TEXTO BASE:
É possível medir o significado de um abraço entre Renato Portaluppi e Luiz Felipe Scolari na história do Grêmio. O afago entre as duas bandeiras tricolores pesa 675 jogos e 333 vitórias. Ou, para quem prefere em quilometragem, a distância de 13 voltas olímpicas. Dois dos maiores ídolos da história de 116 anos do clube gaúcho, eles se encontram na noite desta terça-feira (20) para repetir, antes do jogo Grêmio x Palmeiras, o gesto carinhoso que marcou a partida do sábado (17), o empate em 1 a 1 pelo Brasileirão, que foi quase um amistoso perto do que está por vir nesta terça e na terça que vem, dia 27, no Pacaembu, pelas quartas de final da Libertadores.
Apesar de tantas partidas à frente do Grêmio, eles nunca vestiram o mesmo uniforme ao mesmo tempo — ao menos em jogos oficiais, já que estiveram juntos em um torneio amistoso, a Copa dos Campeões de 1995, em Brasília. Quando Felipão chegou ao antigo Olímpico, em 1987, Renato recém havia sido negociado com o Flamengo.
— Infelizmente ele saiu. Senão eu poderia ter trabalhado com um dos melhores jogadores do mundo — lamentou Scolari.
Renato também não poupou elogios ao ex-comandante gremista:
— Adoro o Felipão há muito tempo, uma pessoa espetacular, um grande treinador, tenho um carinho muito grande por ele.
Renato e Felipão são declaradamente gremistas. E isso fazem questão de frisar, mesmo que tenham vividos belas histórias em outras cores. Como jogador, Portaluppi virou Gaúcho no Rio, campeão por Flamengo, Fluminense, em Minas Gerais, quando foi bem no Atlético-MG e melhor ainda no Cruzeiro. Como técnico, ganhou a Copa do Brasil pelo Tricolor carioca. E mesmo que seja alvo constante de torcedores rivais ironizando suas declarações sobre o desejo de voltar ao Flamengo, faz questão de reforçar sua preferência. No dia em que ficou eternizado pela estátua na esplanada da Arena, declarou:
— Fui ídolo por onde passei e nunca neguei que sempre fui gremista. Se não existisse na minha vida, não sei o que seria. Tudo o que eu tenho na vida é por causa do Grêmio.

EXERCÍCIO CURTO A: Copie dos registros, sem mudar nada, as linhas que vão da que contém "Given: Click Ответить to reply to post" até a que contém "Action: [x=524, y=28]", incluindo essas duas.

TRECHOS DOS REGISTROS:
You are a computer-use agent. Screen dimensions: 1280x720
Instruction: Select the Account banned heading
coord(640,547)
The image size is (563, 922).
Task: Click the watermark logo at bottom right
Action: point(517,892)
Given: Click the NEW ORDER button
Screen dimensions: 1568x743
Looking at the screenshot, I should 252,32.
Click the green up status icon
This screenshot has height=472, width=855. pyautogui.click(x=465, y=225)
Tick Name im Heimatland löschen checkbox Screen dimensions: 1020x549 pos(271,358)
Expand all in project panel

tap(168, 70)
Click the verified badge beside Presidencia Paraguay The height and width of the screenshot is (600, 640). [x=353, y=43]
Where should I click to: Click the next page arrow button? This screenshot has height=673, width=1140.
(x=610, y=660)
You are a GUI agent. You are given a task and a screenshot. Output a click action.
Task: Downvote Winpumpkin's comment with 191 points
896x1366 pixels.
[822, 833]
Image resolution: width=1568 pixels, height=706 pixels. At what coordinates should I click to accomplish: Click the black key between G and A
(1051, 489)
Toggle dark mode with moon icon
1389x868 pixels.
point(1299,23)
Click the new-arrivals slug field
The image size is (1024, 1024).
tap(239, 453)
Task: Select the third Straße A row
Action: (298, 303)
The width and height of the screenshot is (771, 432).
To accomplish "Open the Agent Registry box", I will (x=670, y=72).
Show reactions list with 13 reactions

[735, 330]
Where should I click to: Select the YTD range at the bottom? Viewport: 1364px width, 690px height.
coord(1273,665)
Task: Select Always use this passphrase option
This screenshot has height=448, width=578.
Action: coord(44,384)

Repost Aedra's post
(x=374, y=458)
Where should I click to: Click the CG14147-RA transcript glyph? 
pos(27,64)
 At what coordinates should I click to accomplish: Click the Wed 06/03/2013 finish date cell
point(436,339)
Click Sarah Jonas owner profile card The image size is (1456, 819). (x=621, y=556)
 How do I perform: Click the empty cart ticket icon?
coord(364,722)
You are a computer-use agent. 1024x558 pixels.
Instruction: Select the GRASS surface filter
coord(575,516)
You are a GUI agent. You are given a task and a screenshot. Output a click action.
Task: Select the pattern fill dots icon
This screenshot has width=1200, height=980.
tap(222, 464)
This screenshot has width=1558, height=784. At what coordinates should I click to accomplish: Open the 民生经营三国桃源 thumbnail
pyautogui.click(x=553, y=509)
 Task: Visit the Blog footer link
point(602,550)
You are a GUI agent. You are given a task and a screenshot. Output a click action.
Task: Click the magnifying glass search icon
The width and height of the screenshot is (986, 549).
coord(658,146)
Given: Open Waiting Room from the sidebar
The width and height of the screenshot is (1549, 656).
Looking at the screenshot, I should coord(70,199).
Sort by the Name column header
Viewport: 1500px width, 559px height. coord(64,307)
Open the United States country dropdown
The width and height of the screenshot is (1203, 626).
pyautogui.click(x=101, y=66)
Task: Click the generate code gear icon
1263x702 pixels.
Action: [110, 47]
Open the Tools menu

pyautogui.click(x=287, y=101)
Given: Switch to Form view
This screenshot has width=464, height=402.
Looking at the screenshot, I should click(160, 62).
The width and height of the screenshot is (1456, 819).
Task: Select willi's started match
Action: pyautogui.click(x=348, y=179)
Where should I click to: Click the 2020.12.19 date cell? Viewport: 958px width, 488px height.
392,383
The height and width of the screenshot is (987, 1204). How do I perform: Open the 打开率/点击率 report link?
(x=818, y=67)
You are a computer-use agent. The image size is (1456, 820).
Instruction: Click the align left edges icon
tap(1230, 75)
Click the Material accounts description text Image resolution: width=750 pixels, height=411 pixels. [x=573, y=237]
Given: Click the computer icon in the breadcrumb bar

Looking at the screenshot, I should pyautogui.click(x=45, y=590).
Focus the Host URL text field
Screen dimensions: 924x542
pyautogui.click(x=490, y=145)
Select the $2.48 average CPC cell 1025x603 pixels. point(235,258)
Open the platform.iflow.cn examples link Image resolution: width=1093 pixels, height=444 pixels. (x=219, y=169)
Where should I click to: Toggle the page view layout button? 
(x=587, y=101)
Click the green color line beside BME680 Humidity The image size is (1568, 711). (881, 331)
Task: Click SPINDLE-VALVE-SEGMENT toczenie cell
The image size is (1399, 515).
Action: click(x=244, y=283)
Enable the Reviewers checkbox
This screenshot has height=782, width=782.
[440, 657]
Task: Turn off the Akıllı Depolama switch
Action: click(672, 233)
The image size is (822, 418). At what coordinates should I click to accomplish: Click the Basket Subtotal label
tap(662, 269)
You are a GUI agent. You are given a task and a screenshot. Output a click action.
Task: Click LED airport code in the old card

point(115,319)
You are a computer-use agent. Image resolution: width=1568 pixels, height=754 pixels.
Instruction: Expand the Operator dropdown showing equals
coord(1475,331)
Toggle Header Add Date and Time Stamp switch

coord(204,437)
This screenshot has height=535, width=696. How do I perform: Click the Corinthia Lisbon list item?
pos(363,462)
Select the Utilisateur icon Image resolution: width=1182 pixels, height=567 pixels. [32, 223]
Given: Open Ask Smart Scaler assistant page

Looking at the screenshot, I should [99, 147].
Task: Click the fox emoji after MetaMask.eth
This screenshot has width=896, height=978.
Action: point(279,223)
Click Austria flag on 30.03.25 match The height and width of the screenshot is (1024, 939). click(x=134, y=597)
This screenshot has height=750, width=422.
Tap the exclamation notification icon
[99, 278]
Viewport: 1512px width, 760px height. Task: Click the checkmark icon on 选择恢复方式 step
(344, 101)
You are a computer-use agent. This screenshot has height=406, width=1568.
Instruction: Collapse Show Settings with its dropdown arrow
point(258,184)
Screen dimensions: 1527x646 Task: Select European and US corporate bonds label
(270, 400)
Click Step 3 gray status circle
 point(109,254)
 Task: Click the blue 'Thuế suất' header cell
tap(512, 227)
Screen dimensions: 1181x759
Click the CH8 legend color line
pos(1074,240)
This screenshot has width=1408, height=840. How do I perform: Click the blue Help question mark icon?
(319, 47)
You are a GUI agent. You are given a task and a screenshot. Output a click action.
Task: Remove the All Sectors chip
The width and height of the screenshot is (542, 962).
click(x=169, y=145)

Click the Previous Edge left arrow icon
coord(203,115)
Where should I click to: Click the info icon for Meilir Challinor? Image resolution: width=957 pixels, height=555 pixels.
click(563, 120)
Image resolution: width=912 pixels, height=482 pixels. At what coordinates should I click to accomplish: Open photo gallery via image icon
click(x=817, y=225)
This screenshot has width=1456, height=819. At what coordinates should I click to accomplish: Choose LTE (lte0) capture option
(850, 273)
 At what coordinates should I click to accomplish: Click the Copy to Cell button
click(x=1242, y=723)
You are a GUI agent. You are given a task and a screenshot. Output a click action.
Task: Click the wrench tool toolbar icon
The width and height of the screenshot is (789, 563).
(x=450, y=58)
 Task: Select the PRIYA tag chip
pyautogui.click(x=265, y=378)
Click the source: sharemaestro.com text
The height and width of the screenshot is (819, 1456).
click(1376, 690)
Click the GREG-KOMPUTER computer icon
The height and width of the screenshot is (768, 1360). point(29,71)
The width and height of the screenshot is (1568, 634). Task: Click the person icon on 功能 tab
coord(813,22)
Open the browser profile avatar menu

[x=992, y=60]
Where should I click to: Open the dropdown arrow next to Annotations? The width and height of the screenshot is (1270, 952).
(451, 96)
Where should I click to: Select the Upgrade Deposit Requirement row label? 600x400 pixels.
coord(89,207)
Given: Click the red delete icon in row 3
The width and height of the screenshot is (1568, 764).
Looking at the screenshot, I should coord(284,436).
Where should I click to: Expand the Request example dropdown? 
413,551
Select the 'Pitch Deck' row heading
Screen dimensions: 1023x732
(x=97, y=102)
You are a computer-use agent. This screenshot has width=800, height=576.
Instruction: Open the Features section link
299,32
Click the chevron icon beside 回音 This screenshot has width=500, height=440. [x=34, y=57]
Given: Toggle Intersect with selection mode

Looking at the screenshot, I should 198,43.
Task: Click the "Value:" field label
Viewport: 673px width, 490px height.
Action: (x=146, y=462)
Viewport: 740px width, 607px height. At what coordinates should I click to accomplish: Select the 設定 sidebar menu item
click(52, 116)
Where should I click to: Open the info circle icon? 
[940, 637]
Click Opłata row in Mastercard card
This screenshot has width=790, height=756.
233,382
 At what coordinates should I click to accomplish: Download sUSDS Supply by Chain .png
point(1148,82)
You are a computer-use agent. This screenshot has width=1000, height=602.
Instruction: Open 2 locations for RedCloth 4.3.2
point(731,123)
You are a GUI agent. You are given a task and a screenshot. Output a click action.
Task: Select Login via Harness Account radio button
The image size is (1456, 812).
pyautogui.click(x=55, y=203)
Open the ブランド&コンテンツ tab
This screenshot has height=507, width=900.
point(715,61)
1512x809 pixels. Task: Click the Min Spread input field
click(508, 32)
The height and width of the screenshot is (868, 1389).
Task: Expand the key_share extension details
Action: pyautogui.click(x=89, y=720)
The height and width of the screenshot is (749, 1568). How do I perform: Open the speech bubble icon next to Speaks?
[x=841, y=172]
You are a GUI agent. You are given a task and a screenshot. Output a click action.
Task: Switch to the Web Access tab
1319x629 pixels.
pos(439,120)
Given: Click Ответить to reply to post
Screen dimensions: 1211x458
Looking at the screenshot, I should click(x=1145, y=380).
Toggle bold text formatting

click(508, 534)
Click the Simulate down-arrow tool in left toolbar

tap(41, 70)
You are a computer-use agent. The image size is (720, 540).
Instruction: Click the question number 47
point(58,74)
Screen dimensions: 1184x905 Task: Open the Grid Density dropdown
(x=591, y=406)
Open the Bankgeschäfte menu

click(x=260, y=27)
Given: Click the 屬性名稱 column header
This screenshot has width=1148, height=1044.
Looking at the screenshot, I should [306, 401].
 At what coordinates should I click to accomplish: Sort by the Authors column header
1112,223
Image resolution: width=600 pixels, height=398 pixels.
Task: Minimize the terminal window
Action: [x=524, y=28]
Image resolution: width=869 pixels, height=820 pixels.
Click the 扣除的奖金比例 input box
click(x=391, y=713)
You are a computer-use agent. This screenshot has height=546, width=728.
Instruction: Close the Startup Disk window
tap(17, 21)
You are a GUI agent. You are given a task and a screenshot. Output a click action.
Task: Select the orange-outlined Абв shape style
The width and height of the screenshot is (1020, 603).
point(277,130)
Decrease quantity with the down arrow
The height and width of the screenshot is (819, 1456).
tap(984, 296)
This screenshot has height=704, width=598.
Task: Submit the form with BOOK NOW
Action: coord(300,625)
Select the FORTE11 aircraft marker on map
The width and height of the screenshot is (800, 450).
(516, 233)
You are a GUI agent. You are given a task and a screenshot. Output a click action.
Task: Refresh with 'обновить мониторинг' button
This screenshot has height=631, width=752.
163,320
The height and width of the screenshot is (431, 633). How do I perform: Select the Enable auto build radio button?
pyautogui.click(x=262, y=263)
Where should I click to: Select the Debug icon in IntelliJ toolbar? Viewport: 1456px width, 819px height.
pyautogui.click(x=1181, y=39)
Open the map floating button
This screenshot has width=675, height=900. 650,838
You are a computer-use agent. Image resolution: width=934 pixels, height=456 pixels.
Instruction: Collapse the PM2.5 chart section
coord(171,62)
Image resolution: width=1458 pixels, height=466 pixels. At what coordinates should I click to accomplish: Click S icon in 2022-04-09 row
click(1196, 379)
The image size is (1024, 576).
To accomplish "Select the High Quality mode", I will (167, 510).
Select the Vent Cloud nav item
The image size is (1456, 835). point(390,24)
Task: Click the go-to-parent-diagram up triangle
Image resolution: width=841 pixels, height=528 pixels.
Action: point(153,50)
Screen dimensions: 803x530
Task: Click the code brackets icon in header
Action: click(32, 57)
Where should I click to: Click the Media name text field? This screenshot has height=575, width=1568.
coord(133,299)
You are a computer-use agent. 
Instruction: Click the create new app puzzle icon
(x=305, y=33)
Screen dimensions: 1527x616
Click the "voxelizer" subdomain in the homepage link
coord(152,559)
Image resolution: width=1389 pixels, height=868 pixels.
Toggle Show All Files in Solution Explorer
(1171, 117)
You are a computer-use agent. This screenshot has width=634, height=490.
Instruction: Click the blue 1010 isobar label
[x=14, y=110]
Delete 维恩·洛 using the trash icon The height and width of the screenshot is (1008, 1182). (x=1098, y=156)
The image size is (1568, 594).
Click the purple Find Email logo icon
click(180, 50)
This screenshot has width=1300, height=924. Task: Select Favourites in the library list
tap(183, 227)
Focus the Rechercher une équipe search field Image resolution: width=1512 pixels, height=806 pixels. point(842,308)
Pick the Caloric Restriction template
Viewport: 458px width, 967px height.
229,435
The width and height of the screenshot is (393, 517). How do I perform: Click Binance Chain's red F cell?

EXERCÍCIO CURTO B: Segundo o texto sobre Renato e Felipão, em que ano Felipão chegou ao antigo Olímpico?

RESPOSTA COMPLETA A:
Given: Click Ответить to reply to post
Screen dimensions: 1211x458
Looking at the screenshot, I should click(x=1145, y=380).
Toggle bold text formatting

click(508, 534)
Click the Simulate down-arrow tool in left toolbar

tap(41, 70)
You are a computer-use agent. The image size is (720, 540).
Instruction: Click the question number 47
point(58,74)
Screen dimensions: 1184x905 Task: Open the Grid Density dropdown
(x=591, y=406)
Open the Bankgeschäfte menu

click(x=260, y=27)
Given: Click the 屬性名稱 column header
This screenshot has width=1148, height=1044.
Looking at the screenshot, I should [306, 401].
 At what coordinates should I click to accomplish: Sort by the Authors column header
1112,223
Image resolution: width=600 pixels, height=398 pixels.
Task: Minimize the terminal window
Action: [x=524, y=28]

RESPOSTA COMPLETA B: Felipão chegou ao antigo Olímpico em 1987.